Posted: Fri Jan 26, 2018 7:45 pm
by josecm
I've heard about this algorithm page coloring but can't find any good resources that thoroughly explain it or describe an implementation. Can somebody point me to some?

Thanks in advance

Re: Page Coloring

Posted: Fri Jan 26, 2018 11:35 pm
by Brendan
Hi,
josecm wrote:I've heard about this algorithm page coloring but can't find any good resources that thoroughly explain it or describe an implementation. Can somebody point me to some?
The way caches work is that the address is split into 3 pieces - an offset within the cache line (lowest bits), an index (middle bits), and an ID (highest bits).

For a direct mapped cache the index tells you the only place that the cache line could be in the cache and the ID is used to check if it's the cache line you want or not. For example, you can think of it like this:

Code: Select all

    offset = address & 63;       // 64-byte cache lines
    index = (address >> 6) & 1023;    // 1024 entries = 64 KiB total cache
    ID = address >> 16;

    if(cache[index].tag == ID) {
        // cache hit
    } else {
        // cache miss
    }
For an N-way associative cache it's like N direct mapped caches in parallel. For example, you can think of it like this:

Code: Select all

    offset = address & 63;       // 64-byte cache lines
    index = (address >> 6) & 1023;   // 1024 entries = 64 KiB per set
    ID = address >> 14;

    for(N = 0; N < 4; N++) {               // 4-way associative = 256 KiB total cache
        if(cache[N][index].tag == ID) {
            // cache hit
        }
    }
   // cache miss
If the "index bits" happen to be the same for all of the addresses you use, then you can't use all of the cache - for a direct mapped cache you'd only be able to use a single cache line, and for an N-way associative cache you'd only be able to use N cache lines. That would cause lots of cache misses and be very bad for performance.

To make sure you can use all of the cache (to improve cache efficiency) you'd want to make sure that (for all of the addresses you use) the "index bits" are as different as possible. Without paging, this isn't much of a problem - software tends to use nice linear areas, and that causes the "index bits" to be different.

With paging, if caches use physical addresses (like they do on most CPUs) then some of the index bits depend on how the OS allocated physical pages. For the examples above, the index bits are bits 6 to 15, and (assuming 4 KiB pages) bits 12 to the highest bit depend on how the OS allocated physical pages; so bits 12 to 15 are index bits that depend on how the OS allocated physical pages.
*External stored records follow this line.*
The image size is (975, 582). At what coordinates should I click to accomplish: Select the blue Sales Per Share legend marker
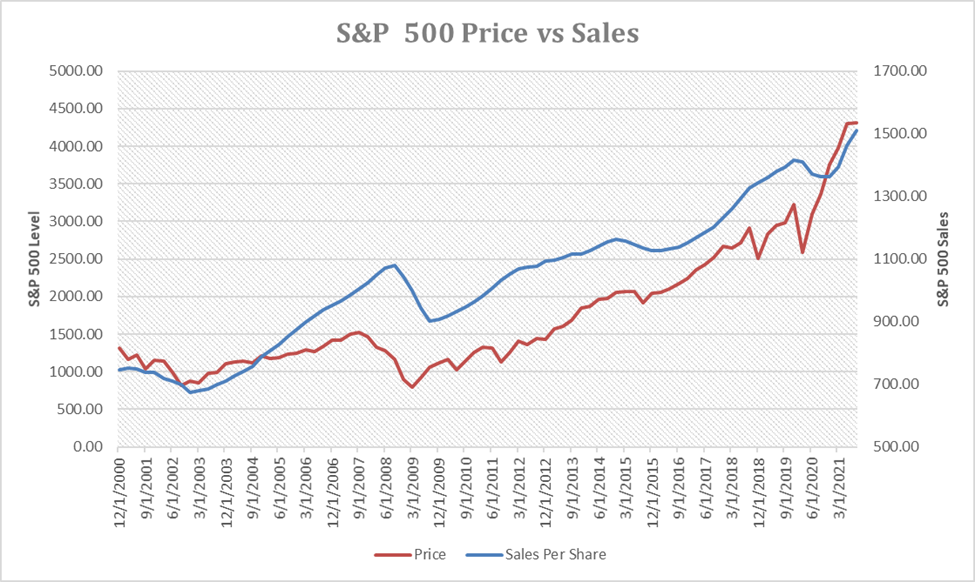(x=483, y=554)
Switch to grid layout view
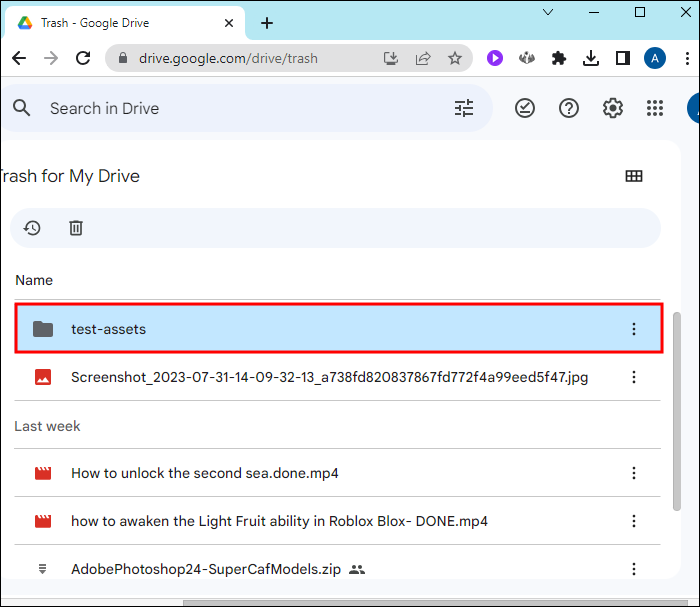 click(x=634, y=176)
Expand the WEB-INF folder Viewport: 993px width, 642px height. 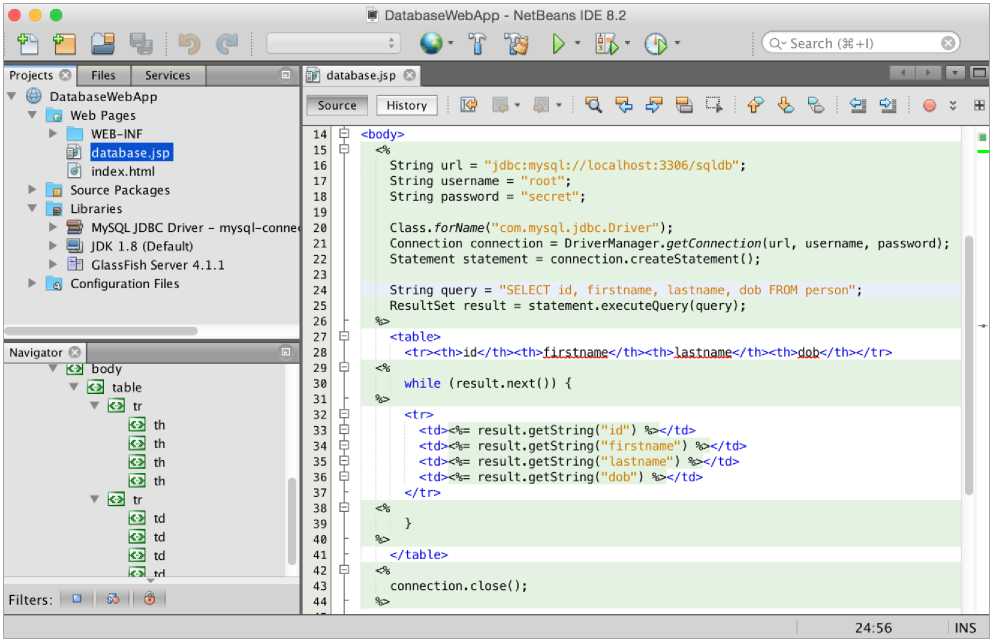click(54, 133)
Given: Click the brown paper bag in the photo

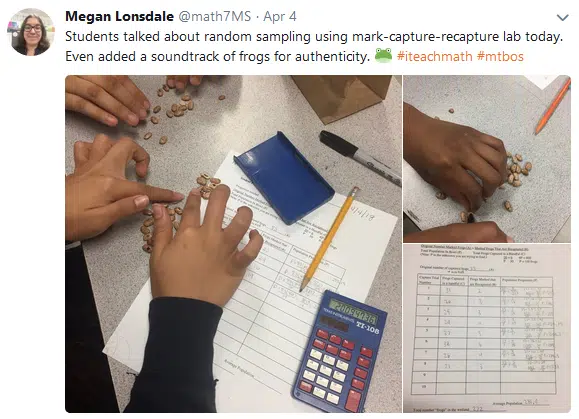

If the OS allocates pages "randomly" then a process can be unlucky, and bits 12 to 15 (of all physical addresses) might be the same for all addresses software uses, and the efficiency of the cache can be much worse because of this. Worse, because the OS allocates pages "randomly", there's nothing that software can do to avoid this - sometimes an executable will be lucky and get good performance, and sometimes the exact same executable will be unlucky and get bad performance.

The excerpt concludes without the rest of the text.